_Stated goal_.
Rewrite every line of the material as a JSON list of strings with one string per line, skipping blank lines and leaving the pictures out.

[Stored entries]
----

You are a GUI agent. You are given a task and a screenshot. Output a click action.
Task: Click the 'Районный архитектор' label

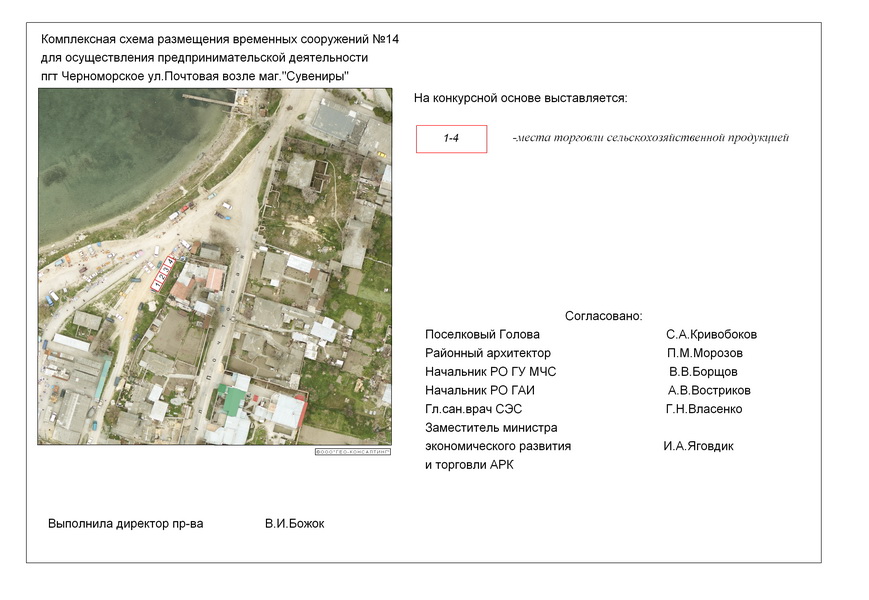(x=488, y=353)
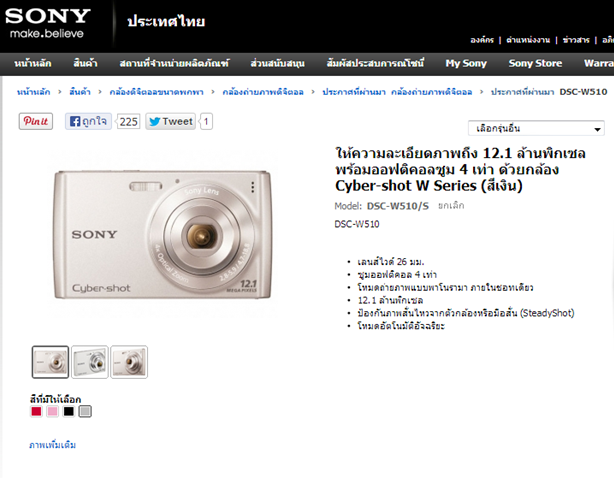614x478 pixels.
Task: Click the Twitter Tweet button
Action: click(x=171, y=121)
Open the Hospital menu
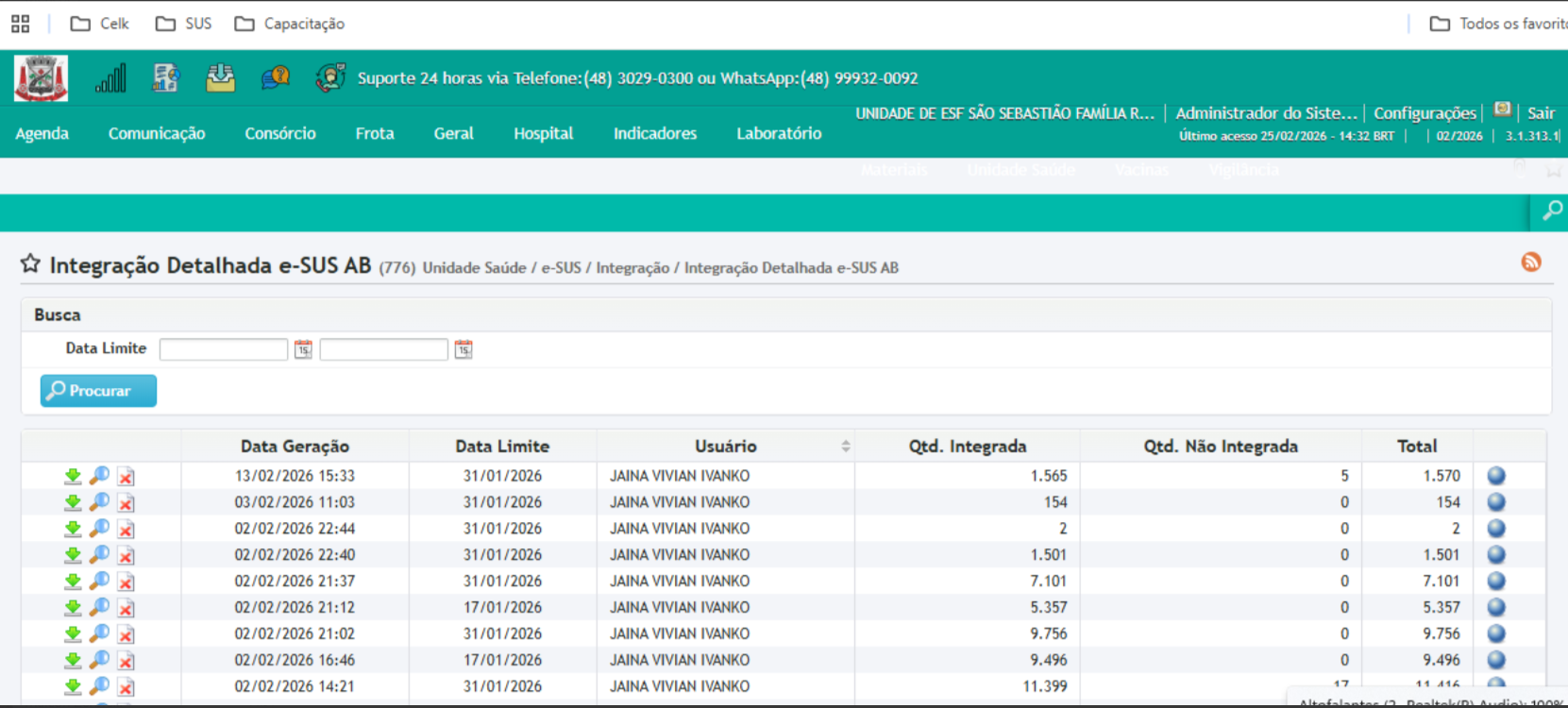1568x708 pixels. click(x=543, y=134)
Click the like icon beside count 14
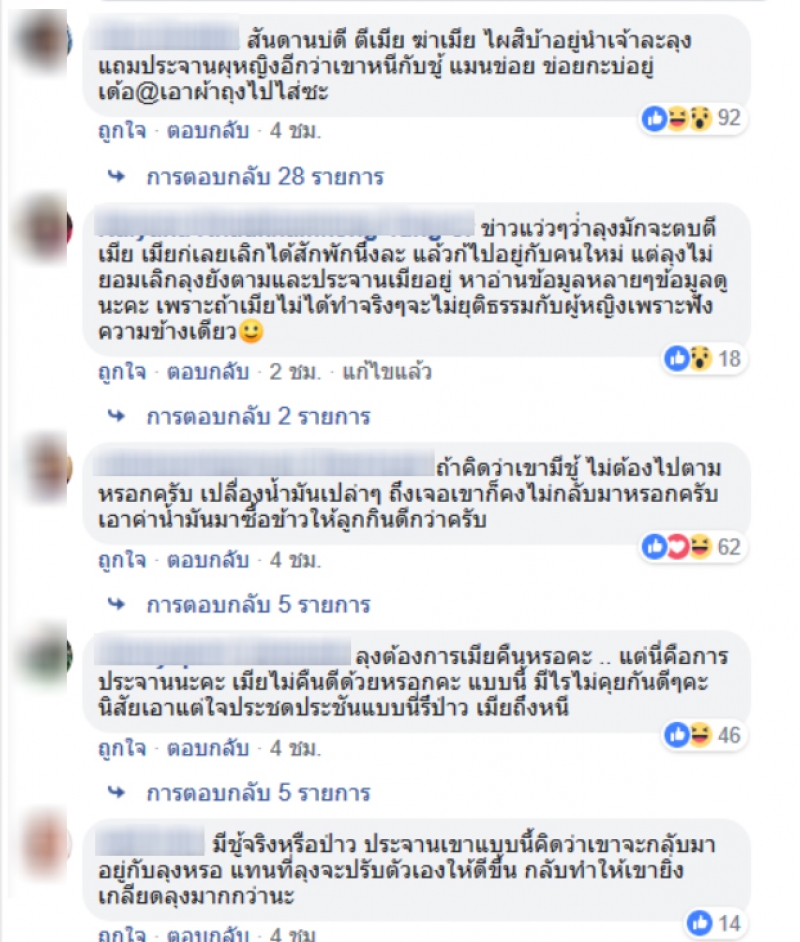This screenshot has height=942, width=800. (700, 923)
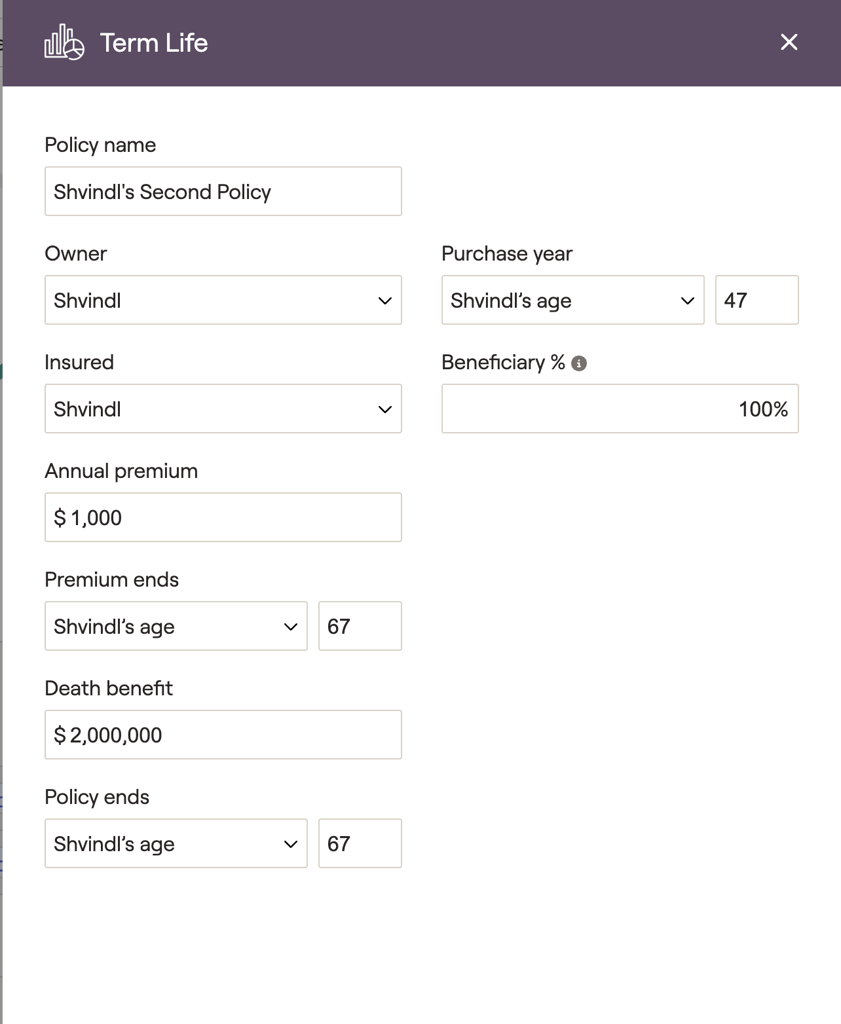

----

_Written response_.
[
  "You are a GUI agent. You are given a task and a screenshot. Output a click action.",
  "Task: Click the 'Районный архитектор' label",
  "(x=488, y=353)",
  "614x478 pixels.",
  "Task: Click the Twitter Tweet button",
  "Action: click(x=171, y=121)",
  "Open the Hospital menu",
  "1568x708 pixels. click(x=543, y=134)",
  "Click the like icon beside count 14",
  "This screenshot has height=942, width=800. (700, 923)"
]